From the Trials of Apollo series , Vol. 5

In this tumultuous series closer, Apollo, transformed into a mortal teenager, takes on both a deified emperor in a luxurious Manhattan high-rise and an older adversary.

Lester/Apollo’s coast-to-coast quest reaches its climactic stage as, with help from both eager squads of fledgling demigods from Camp Half-Blood and reluctant allies from realms deep below New York, he invades the palatial lair of Emperor Nero—followed by a solo bout with another foe from a past struggle. Riordan lays on the transformation of the heedless, arrogant sun god to a repentant lover of his long-neglected semidivine offspring and of humanity in general, which has served as the series’ binding theme, thickly enough to have his humbled narrator even apologizing (twice!) to his underwear for having to change it periodically.
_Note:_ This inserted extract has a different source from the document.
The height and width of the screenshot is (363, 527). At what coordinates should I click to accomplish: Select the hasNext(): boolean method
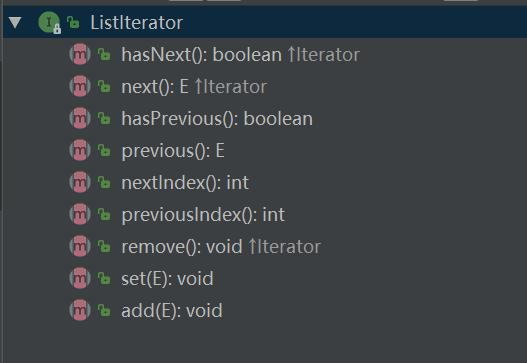pos(201,54)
Still, the author delivers a fast, action-driven plot with high stakes, lots of fighting, and occasional splashes of gore brightened by banter and silly bits, so readers aren’t likely to mind all the hand-wringing. He also leaves any real-life parallels to the slick, megalomaniacal, emotionally abusive Nero entirely up to readers to discern and dishes out just deserts all round, neatly tying up loose ends in a set of closing vignettes. The supporting cast is predominantly White, with passing mention of diverse representation.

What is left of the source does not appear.